** Passage provided **
.....
Are You Looking For A Job Or A Calling: Responses

A selection of excerpted responses to Michael Lewis’s “Job Versus Calling” article posted above.  I’ve kept the typography true to the senders, while their names are withheld.

I’m a radio engineer & build radios for rockets and satellites…..all I ever talked about since jr. high school. I think it was a calling & agree that you build your life around a calling to the detriment of your life outside the calling. I agree with you on this point. In fact I’m at work now at 6:16pm.

Think a lot if us out there are asking ourselves those very questions. I was fortunate enuf to play the game for 15 years (and still am, though I feel as if I’m as close as a Gen X’er can be to a D-day soldier storming the beaches, watching my friends go down beside me, amazed I’m still standing) so I think its easier to pursue a calling w/out having to worry abt ur next paycheck. Truly hope the next generation of smart kids does something with their lives. Its only now, at 38, that I’m going to try to do something with mine that means more than just where the next trade is.

Your piece really resonated the theme of the sense of entitlement of the generation currently of this vintage. Excitement? Satisfaction? Fulfillment? I remember graduating in ’82 during a similar difficult environment and was more than grateful to be making photo copies at Kidder, Peabody!
.....
** Task to carry out **
Carry on the reader responses to Michael Lewis's "Job Versus Calling" article from the last line shown.

Pointing records for text and elements
.....
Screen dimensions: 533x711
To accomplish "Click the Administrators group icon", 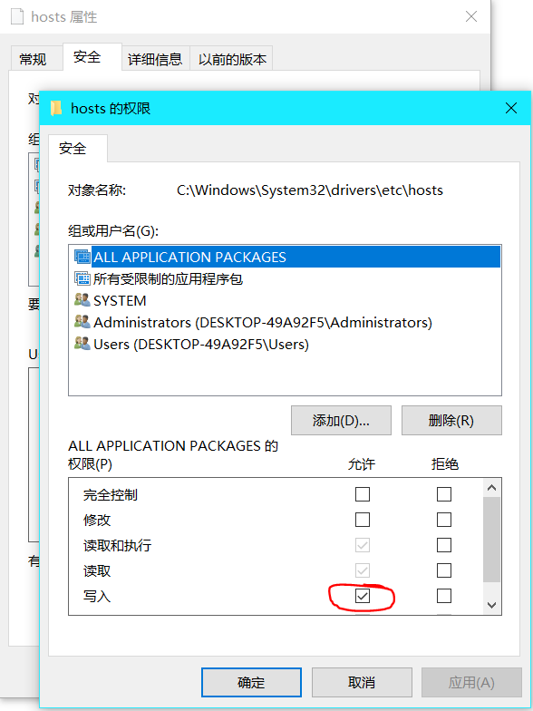I will [x=82, y=321].
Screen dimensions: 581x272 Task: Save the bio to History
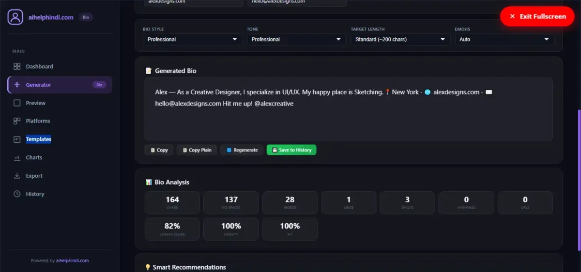[291, 150]

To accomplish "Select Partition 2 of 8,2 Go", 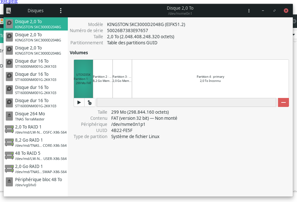I will pos(103,79).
.....
** Answer to this exercise **
I think there are a ton of guys just like this. People who came to Wall Street not because they enjoy finance but because they thought it was the fastest way to make a quick buck!

I wanted to make a comment and perhaps you could pass it one to the guy who wrote to you.
To Anthony: Even if you find your calling, conditions might not permit it, and that pursuit could be costly. If you decide to make the leap, ask yourself if you can live with the worst case scenario.

I think your assessment of the impact of the decline on young people in the industry captures the essence of the mood here in NY and elsewhere.
As a 25 year-old hedge fund employee, and former boutique Investment Bank employee, I sympathize with ‘Andrew’. For better or worse, however, the majority of my cohorts seemed to either ignore or not fully appreciate the irrationality of entering a perceived ‘no-risk’ career path such as Investment Banking. . . .
I, for one, feel fortunate to be a young man witnessing the historic events of 2008 despite the stress related to the fallout. These stresses surely pale in comparison to the stresses of those with real responsibilities . . . .

THE WHINING HAS TO STOP…. THANKS FOR PUTTING SOME PERSPECTIVE OUT THERE… PREPARE, WORK HARD, HOPE FOR LUCK, AND WORK HARDER… THE SENSE OF ENTITLEMENT FOR EMPLOYMENT AND RICHES HAS TO STOP…

I have just sent your “calling vs job” piece to every member of my family between the ages of 14 and 22.

Please do not take this personally but I have significant issueswith your latest piece.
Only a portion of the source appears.